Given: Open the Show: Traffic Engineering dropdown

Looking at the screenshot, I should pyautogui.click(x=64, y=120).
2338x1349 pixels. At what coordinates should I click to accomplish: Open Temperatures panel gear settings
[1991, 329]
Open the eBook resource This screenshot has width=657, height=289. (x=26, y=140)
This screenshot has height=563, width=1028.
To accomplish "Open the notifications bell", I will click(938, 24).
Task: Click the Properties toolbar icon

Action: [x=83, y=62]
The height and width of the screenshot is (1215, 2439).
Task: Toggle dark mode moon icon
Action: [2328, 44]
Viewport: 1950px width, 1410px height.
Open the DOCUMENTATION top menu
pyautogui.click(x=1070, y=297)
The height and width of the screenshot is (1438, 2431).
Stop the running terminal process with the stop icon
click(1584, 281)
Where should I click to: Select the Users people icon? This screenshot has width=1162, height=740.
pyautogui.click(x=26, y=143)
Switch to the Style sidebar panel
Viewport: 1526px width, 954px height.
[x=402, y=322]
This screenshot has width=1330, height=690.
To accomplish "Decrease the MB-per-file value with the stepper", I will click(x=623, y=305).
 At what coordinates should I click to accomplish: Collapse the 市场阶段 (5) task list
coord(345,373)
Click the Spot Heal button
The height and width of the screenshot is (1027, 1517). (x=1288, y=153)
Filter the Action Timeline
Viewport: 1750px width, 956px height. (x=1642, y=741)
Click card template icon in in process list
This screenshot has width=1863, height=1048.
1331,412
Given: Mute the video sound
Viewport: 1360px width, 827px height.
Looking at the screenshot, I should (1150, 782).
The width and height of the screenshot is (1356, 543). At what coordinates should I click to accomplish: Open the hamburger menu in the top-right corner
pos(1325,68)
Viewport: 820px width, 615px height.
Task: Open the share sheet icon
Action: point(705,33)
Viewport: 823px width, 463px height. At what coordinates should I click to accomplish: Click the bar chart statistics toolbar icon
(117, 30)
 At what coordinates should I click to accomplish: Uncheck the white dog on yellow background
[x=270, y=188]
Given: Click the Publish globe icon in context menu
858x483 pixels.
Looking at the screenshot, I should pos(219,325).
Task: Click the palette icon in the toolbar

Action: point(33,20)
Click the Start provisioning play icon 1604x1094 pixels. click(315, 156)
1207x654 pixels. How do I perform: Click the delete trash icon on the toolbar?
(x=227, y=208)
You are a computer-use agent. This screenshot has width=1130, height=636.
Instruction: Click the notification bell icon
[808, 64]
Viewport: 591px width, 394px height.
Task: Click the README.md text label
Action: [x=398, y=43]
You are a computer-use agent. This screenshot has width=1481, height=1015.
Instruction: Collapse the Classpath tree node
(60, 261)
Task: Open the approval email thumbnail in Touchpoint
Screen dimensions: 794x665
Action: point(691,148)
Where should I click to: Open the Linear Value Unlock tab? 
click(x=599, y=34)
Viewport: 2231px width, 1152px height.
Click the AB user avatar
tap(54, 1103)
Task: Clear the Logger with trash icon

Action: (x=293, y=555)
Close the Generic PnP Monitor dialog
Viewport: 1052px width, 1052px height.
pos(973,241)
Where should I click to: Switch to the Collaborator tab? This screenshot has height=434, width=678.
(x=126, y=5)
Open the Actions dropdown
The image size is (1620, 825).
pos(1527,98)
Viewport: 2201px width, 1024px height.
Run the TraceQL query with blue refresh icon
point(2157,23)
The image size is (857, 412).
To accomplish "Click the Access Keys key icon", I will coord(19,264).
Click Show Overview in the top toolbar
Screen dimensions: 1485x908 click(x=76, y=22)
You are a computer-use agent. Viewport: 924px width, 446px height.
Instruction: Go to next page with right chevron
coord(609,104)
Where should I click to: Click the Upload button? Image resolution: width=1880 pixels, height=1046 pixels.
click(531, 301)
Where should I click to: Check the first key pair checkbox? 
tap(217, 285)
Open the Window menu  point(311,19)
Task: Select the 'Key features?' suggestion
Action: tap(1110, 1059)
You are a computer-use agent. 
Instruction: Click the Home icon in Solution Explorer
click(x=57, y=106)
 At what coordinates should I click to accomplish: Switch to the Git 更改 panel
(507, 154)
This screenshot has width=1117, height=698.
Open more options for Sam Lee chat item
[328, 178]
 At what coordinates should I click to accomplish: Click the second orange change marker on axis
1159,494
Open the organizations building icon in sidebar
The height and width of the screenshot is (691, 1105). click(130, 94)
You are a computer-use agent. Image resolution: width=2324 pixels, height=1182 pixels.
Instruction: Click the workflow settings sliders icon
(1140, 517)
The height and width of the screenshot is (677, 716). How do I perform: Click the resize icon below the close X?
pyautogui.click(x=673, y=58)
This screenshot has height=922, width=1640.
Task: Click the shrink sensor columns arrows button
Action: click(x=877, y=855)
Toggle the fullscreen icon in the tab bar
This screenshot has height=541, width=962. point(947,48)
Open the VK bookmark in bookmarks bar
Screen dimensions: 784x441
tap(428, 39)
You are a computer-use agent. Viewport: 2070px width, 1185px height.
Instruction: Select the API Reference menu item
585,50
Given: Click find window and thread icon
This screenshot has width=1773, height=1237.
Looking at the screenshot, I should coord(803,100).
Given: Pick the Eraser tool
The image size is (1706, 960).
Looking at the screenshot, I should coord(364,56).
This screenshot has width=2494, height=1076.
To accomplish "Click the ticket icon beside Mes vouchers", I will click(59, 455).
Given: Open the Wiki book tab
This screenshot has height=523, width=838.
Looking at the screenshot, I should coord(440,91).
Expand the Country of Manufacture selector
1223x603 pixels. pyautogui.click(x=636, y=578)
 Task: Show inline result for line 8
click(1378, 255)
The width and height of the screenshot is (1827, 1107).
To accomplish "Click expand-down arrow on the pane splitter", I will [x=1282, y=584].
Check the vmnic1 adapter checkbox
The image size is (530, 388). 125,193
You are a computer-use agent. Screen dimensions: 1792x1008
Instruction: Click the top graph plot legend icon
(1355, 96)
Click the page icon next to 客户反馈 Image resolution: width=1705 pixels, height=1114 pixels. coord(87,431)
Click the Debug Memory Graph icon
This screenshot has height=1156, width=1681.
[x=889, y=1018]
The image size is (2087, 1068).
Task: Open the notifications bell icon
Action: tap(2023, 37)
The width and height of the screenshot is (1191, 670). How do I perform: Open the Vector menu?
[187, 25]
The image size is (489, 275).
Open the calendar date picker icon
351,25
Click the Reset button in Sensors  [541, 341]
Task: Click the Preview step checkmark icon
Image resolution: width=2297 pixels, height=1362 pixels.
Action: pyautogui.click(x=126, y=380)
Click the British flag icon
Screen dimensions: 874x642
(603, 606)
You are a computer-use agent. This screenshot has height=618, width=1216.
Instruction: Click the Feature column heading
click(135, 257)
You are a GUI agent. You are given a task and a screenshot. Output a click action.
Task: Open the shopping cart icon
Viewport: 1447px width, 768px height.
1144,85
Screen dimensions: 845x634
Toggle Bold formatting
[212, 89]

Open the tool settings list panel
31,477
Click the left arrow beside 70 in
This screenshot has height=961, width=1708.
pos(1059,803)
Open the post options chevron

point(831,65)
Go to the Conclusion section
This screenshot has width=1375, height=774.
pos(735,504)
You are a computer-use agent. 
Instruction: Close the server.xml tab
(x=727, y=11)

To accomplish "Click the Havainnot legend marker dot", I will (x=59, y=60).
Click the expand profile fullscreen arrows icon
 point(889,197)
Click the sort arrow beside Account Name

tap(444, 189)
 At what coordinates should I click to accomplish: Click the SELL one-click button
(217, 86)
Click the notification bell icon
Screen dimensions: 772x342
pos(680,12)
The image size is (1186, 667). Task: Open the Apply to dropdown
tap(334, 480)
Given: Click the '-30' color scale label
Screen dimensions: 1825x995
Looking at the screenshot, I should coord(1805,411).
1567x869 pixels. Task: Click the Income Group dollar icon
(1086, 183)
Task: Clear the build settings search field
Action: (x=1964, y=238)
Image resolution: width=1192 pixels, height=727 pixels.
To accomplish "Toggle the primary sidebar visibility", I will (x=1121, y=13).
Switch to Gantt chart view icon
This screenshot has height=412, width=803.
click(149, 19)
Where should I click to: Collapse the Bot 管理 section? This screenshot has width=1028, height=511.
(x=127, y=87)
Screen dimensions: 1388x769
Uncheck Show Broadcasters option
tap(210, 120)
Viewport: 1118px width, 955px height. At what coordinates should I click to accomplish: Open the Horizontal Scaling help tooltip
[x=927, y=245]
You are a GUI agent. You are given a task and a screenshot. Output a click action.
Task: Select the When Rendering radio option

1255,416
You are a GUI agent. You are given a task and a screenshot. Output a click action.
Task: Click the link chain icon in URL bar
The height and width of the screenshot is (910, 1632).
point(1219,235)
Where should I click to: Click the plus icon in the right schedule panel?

▸ Task goal: For the lines above, output exactly those from the line containing "2338x1349 pixels. At" through the line containing "This screenshot has height=563, width=1028.", and skip the others.

▸ Exercise answer:
2338x1349 pixels. At what coordinates should I click to accomplish: Open Temperatures panel gear settings
[1991, 329]
Open the eBook resource This screenshot has width=657, height=289. (x=26, y=140)
This screenshot has height=563, width=1028.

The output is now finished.